Stated goal — Rewrite the following material, changing every occurrence of "Instruction" to "Command" and leaving everything else as it is.

Records shown —
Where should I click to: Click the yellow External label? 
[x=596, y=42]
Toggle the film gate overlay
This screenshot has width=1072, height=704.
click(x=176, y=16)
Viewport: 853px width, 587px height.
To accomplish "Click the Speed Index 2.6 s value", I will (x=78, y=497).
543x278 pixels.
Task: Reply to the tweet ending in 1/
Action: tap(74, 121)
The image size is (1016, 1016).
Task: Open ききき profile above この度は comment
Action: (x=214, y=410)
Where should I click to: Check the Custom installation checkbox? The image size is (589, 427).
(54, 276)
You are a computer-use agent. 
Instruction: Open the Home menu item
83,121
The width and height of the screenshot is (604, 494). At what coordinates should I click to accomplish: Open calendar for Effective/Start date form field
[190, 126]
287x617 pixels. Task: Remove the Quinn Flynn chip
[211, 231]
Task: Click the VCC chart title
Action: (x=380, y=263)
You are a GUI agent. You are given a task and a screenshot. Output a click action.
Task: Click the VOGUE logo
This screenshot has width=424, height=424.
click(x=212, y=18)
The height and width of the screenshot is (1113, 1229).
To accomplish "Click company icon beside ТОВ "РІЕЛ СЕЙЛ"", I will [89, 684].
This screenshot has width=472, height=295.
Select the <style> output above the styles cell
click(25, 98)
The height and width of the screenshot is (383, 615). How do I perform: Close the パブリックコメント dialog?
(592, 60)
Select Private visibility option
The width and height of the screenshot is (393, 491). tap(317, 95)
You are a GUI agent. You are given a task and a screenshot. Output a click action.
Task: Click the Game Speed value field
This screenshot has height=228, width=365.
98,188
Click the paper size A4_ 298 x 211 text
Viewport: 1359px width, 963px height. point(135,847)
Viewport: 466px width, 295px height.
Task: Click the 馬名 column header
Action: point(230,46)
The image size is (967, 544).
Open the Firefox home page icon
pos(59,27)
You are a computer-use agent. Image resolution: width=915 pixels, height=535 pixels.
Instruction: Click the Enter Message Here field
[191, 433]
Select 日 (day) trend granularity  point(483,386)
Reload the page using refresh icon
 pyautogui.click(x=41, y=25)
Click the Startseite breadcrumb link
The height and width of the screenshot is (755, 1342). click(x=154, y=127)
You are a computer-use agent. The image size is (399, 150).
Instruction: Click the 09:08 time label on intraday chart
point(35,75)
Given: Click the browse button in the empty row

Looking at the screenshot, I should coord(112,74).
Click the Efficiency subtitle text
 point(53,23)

Task solution —
Where should I click to: Click the yellow External label? 
[x=596, y=42]
Toggle the film gate overlay
This screenshot has width=1072, height=704.
click(x=176, y=16)
Viewport: 853px width, 587px height.
To accomplish "Click the Speed Index 2.6 s value", I will (x=78, y=497).
543x278 pixels.
Task: Reply to the tweet ending in 1/
Action: tap(74, 121)
The image size is (1016, 1016).
Task: Open ききき profile above この度は comment
Action: (x=214, y=410)
Where should I click to: Check the Custom installation checkbox? The image size is (589, 427).
(54, 276)
You are a computer-use agent. 
Command: Open the Home menu item
83,121
The width and height of the screenshot is (604, 494). At what coordinates should I click to accomplish: Open calendar for Effective/Start date form field
[190, 126]
287x617 pixels. Task: Remove the Quinn Flynn chip
[211, 231]
Task: Click the VCC chart title
Action: (x=380, y=263)
You are a GUI agent. You are given a task and a screenshot. Output a click action.
Task: Click the VOGUE logo
This screenshot has width=424, height=424.
click(x=212, y=18)
The height and width of the screenshot is (1113, 1229).
To accomplish "Click company icon beside ТОВ "РІЕЛ СЕЙЛ"", I will [89, 684].
This screenshot has width=472, height=295.
Select the <style> output above the styles cell
click(25, 98)
The height and width of the screenshot is (383, 615). How do I perform: Close the パブリックコメント dialog?
(592, 60)
Select Private visibility option
The width and height of the screenshot is (393, 491). tap(317, 95)
You are a GUI agent. You are given a task and a screenshot. Output a click action.
Task: Click the Game Speed value field
This screenshot has height=228, width=365.
98,188
Click the paper size A4_ 298 x 211 text
Viewport: 1359px width, 963px height. point(135,847)
Viewport: 466px width, 295px height.
Task: Click the 馬名 column header
Action: point(230,46)
The image size is (967, 544).
Open the Firefox home page icon
pos(59,27)
You are a computer-use agent. Image resolution: width=915 pixels, height=535 pixels.
Command: Click the Enter Message Here field
[191, 433]
Select 日 (day) trend granularity  point(483,386)
Reload the page using refresh icon
 pyautogui.click(x=41, y=25)
Click the Startseite breadcrumb link
The height and width of the screenshot is (755, 1342). click(x=154, y=127)
You are a computer-use agent. The image size is (399, 150).
Command: Click the 09:08 time label on intraday chart
point(35,75)
Given: Click the browse button in the empty row

Looking at the screenshot, I should coord(112,74).
Click the Efficiency subtitle text
 point(53,23)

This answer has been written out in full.